Título: Redes sociais inflamam a revolução no Bahrein
Autor: Boussidan, Solly
Fonte: O Estado de São Paulo, 20/06/2011, Internacional, p. A15

Jovens usam internet para pressionar o governo e informar o que a mídia oficial escondia

Ali tem 29 anos. Sua melhor amiga, uma xiita que anda de saia e não usa véu, chama-se Adawiyah e tem 28 anos. Ambos não revelam sobrenomes por medo da repressão que ronda o Bahrein e já levou dezenas de ativistas e blogueiros à prisão sob diversas acusações. Alguns de seus conhecidos foram torturados. Ambos já receberam ameaças pelos perfis na rede Twitter, usada para divulgar o que presenciam durante os protestos que ocorrem desde fevereiro.

Tanto Ali como Adawiyah fazem parte de uma elite jovem e liberal, educada em universidades da Europa e dos EUA, com trabalhos em multinacionais e bons salários. Ambos têm plena consciência dos riscos que correm ao blogarem ou tuitarem sobre o que vem ocorrendo no país e contradizendo a mídia oficial.

"O que quer que aconteça aqui nos afeta diretamente. Somos um país muito pequeno, mas a nossa riqueza anual é na casa dos bilhões e bilhões de dólares. Esse é um dinheiro que deveria ser investido e entregue ao povo, mas ele míngua e a maior parte da população não vê absolutamente nada. Não temos transparência", diz Ali, inconformado.

Hasan Jamali/APProtesto. Jovens muçulmanas participam de manifestação contra o governo do Bahrein "Um amigo me perguntou porque eu me importo tanto com essa revolução se eu tenho uma vida boa e não me falta nada. Minha resposta é que eu tenho sorte - e isso não é justo, pois muitas pessoas aqui não possuem essa mesma sorte e, apesar de trabalharem muito duro, serem inteligentes, não conseguem progredir, não têm chances - eu poderia muito bem ser uma dessas pessoas", diz Adawaiyah.

Ambos concordam que as principais vantagens das mídias sociais e da internet móvel durante mais um embate no Bahrein são a velocidade com que as notícias se espalham, a habilidade de contradizer a versão oficial do governo e a mobilização de mais pessoas revoltadas, que agora se sentem parte de algo maior e não mais lutando individualmente por aquilo em que acreditam.

"As pessoas não ficam mais isoladas. A mídia social mudou completamente a mentalidade das pessoas e fez elas perceberem que têm uma voz. Você não consegue mais ser um alienado nos dias de hoje, quando o país está em chamas", diz Adawiyah.

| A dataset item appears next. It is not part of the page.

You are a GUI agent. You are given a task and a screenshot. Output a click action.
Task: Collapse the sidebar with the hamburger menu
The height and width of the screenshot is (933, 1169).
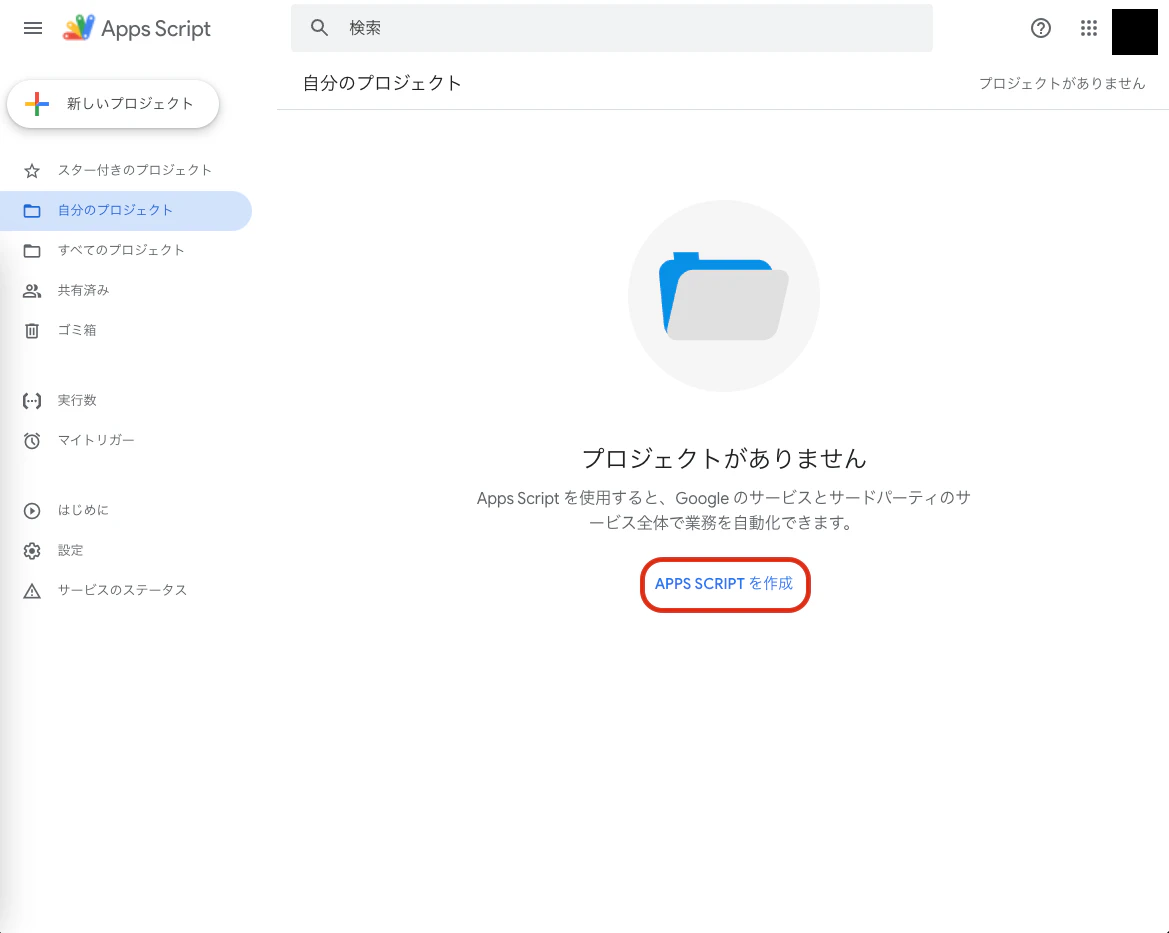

"Comecei a tuitar o que estava vendo nos primeiros dias de protesto, quando nada muito pesado estava acontecendo ainda. Eu tinha amigos completamente desligados do que estava ocorrendo e queria mostrar para eles que a situação era muito séria. Meu primeiro tuíte foi quando acordei na madrugada ouvindo tiros", conta Ali. No dia seguinte, ele buscou informações sobre o assunto e não encontrou na imprensa local. "Não podia mais ficar sentado esperando para ler as histórias - tinha de ir ver por mim mesmo", diz.

Segundo os dois jovens, os grandes feitos obtidos pelos blogueiros e tuiteiros que tiveram a mesma atitude foram organizar melhor os protestos e, principalmente, desmentir as informações que o governo divulgava localmente e para o mundo.